Corporations feel entitled to lower taxes, too, having  cut their income tax rate in half in just ten years. The companies that have benefited the most from public research have become skilled  tax avoiders.

Some corporate CEOs feel entitled to  total freedom from taxes, employing a noble-sounding strategy of a $1 per year salary to avoid federal income taxes. It allows them to defer all capital gains taxes on their stock holdings, which can be used, if cash is needed, as collateral for  low-interest loans.

2. Wealth: Trillions in Financial Gains, Zero Tax

America has gained  $16 trillion in financial wealth over the past five years, with  80-90 percent of that gain going to the richest 10%, for many of whom productive labor may have been limited to checking their online portfolios.

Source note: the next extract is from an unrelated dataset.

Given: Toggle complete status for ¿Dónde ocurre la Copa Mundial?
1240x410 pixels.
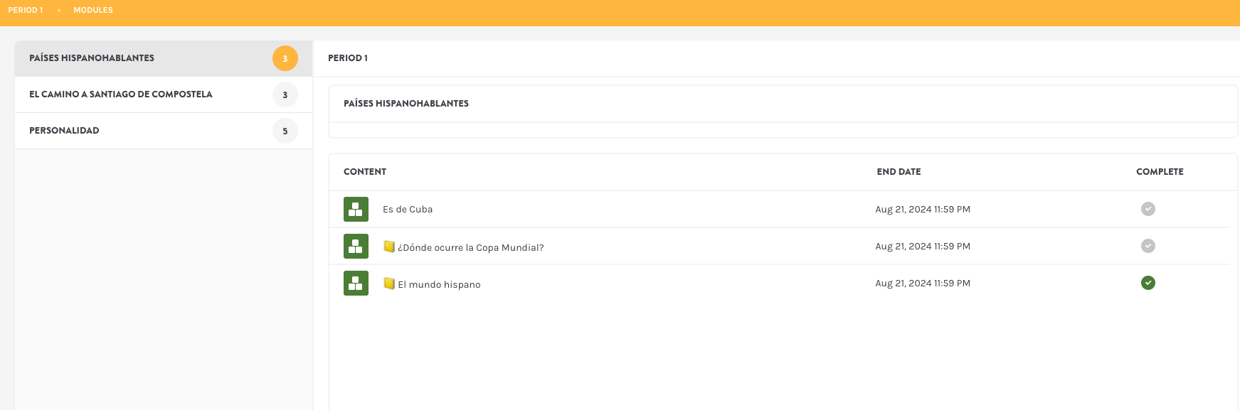Looking at the screenshot, I should coord(1148,246).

America is gaining in wealth because of technological infrastructure and a deregulated financial industry that uses the technology to capture most of those gains.

There is no  tax on all that wealth. Capital gains can be deferred indefinitely, and then another entitlement comes into play: the lower capital gains rate, purportedly meant to stimulate new business investment, but in large part  failing to do that. The nation's wealth needs to be distributed more equitably among productive citizens, ideally by allowing everyone to  share in the capital of companies that use our nationally developed technologies.

3. Financial Transactions: Trillions in Speculative Purchases, Zero Tax

As Forbes notes, the  hundreds of trillions of dollars of speculative financial transactions constitute "a massive financial accident waiting to happen, yet again."

We pay a sales tax of up to 10 percent on boots and mittens for the kids, But  not a penny of sales tax is paid on U.S. financial transactions, which may be valued as high as  three quadrillion dollars annually, or over three thousand times the deficit. No sales tax is paid despite the high-risk nature of  "flash trading" that can lose entire pension funds in a few seconds.

The trading industry feels entitled to tax-free purchases, claiming that even a tiny sales tax will  decrease liquidity, or  slow the economy, or constitute a  sin tax. Yet it's an easily administered tax that has been imposed in some of the freest economies in the world.

4. Subsidies: Alms for the Rich

About two-thirds of nearly $1 trillion in individual  "tax expenditures" (deductions, exemptions, exclusions, credits, capital gains, and loopholes) goes to the top quintile of taxpayers.

At the corporate level, tens of billions of dollars go in  subsidies to the fossil fuel, fishing, and agricultural industries. Fossil fuel subsidies may be much, much more. The  IMF reports U.S. fossil fuel subsidies of $502 billion, and according to  Gristeven this is an underestimate.

Cheated

There's more. A regressive  payroll tax, an almost nonexistent  estate tax, the lower capital gains rate on carried interest for investment managers, trillions socked away in  tax havens -- all involve tax avoidance by wealthy Americans who feel entitled to their privileged positions.

Entitlements for the rich mean cuts in safety net programs for children, women, retirees, and low-income families. They threaten Social Security. They redirect money from infrastructure repair, education, and job creation.

And the more the super-rich take from us, the greater their belief that they're entitled to the wealth we all helped to create.